“Well, Duh”: How Common Sense Kills Curiosity
A few days ago, I was trapped in an elevator with two sisters—one about eight years old, the other five and still blissfully unaware of how the world is supposed to work.
The younger one looked like she’d been released from a very colorful, very opinionated cloud. She immediately turned to face me—not the doors, but me, which is a clear violation of the unwritten but universally agreed-upon rules of elevator conduct.
No eye contact. No turning. No joy.
She smiled. Wiggled. Examined the emergency button with the reverence most children reserve for birthday cakes and bubble wrap.
“Do these buttons make it fly?” she asked.
I loved her.
Before I could respond—because yes, of course, they should—her older sister sighed in a way that suggested this was not her first time explaining reality to the mentally deficient.
“Duh,” she said, without turning. “It just goes up and down.”
Then, just in case I was considering contributing to this madness, she added, “Everyone knows that.”
And that, friends, is how it begins.
The death of curiosity doesn’t arrive as a dramatic event. There’s no funeral. No last rites. It begins in elevators, at kitchen tables, in car rides home from school. It begins with “duh” and “obviously” and “that’s just the way it is.”

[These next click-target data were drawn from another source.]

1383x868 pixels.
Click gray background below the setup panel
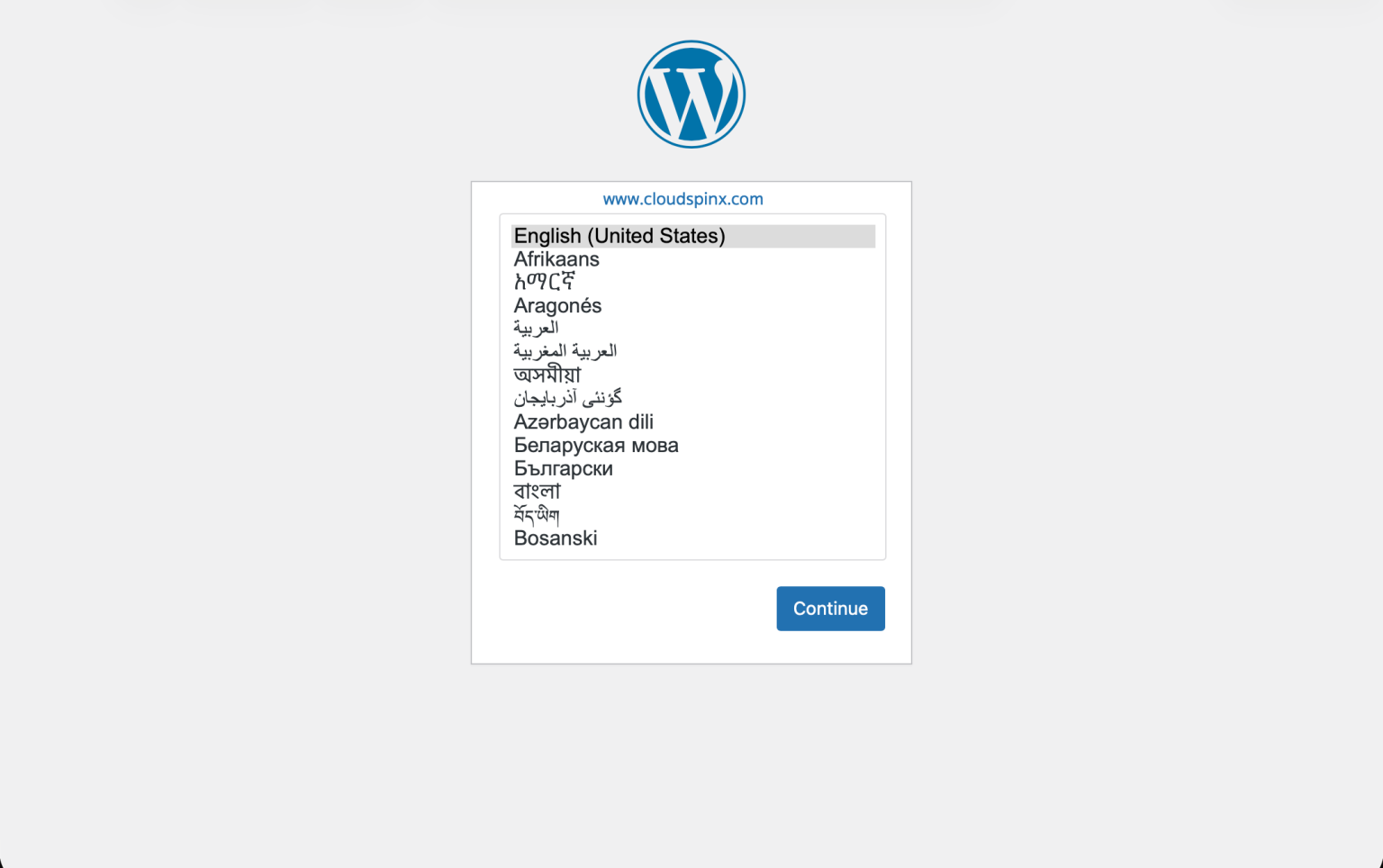692,765
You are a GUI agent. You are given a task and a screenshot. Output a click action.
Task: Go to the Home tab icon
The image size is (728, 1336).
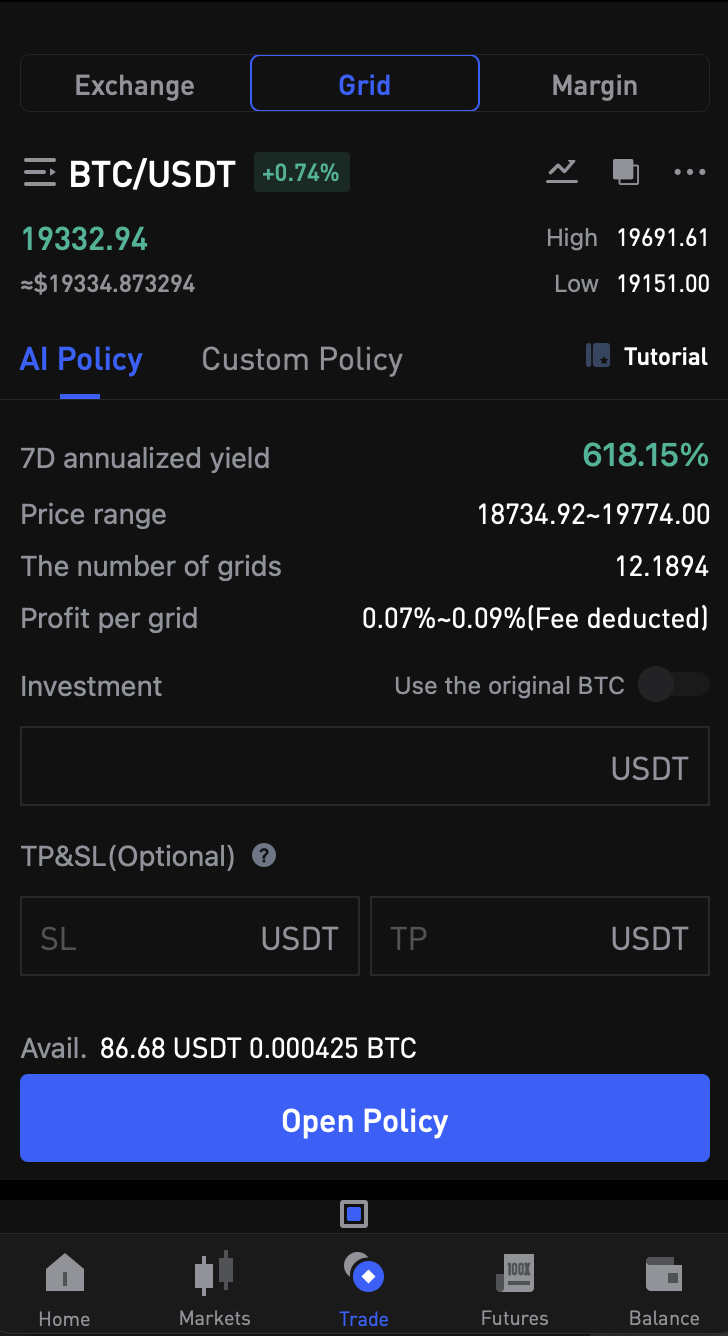click(x=65, y=1275)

Children are born scientists. They test everything—gravity, taste, your patience. They ask questions that make adults deeply uncomfortable: “Do cats have dreams?” “Why does Grandma have a mustache?” “What happens if I lick this?”
At five, the world is a mystery you’re still allowed to poke. At eight, apparently, you’re already expected to know better. To understand that buttons do not make elevators fly. That facing strangers in confined spaces is suspicious. That knowledge is a performance and asking questions ruins the illusion.
By eighteen, we call this “common sense.”
But common sense is a scam. It’s not actually a collection of good ideas. It’s a consensus about how not to embarrass yourself. It teaches you to act like everything is obvious, even when it isn’t—especially when it isn’t.
You hear it in nicer language, of course. On the news, in offices, at dinner parties: “It’s just logical.” “You’d have to be an idiot not to see it.” “It’s basic.”
And suddenly, not knowing something becomes shameful.
Curiosity becomes a liability.
If I had done what that five-year-old did—turned around, smiled, asked a fellow passenger if the buttons might make us levitate—I’d have been flagged by building security. Security would then alert management, and management would suggest I continue my strange inquiries somewhere else, preferably with supervision.
Adults are expected to follow the script. Eyes front. Feet forward. Mouth closed. No pressing all the buttons. No flights of fancy. No curiosity that hasn’t been approved by HR.
I stood there, facing the doors with the older sister, the two of us proper citizens of Common Sense Island, while the younger one danced around like she was in Willy Wonka and the Vertical Shaft of Possibility.
And I thought, she’s still free.
For now.
Soon enough, someone will teach her to roll her eyes. To say “duh” with just the right amount of disdain. To put away her questions and wear the heavy, itchy sweater of certainty.
She’ll stop wondering if things can fly.
Common sense keeps you from touching electric fences and opening emails from Nigerian princes. Fine. Good.
But when it becomes a worldview—when it tells you that everything important is already known, that wonder is childish, and asking is stupid—it becomes something else entirely.
A straightjacket. A funeral for curiosity.
So the next time someone asks a question that seems ridiculous—“Do the buttons make it fly?”—maybe don’t respond with “duh.” Maybe say, “Let’s find out.” Maybe even push a few extra buttons just to see what happens.
And if you’re feeling especially brave, turn around in the elevator. Look someone in the eye. Smile.
You might not get anywhere new, but at least you’ll remember what it feels like to move through the world not with certainty, but with wonder.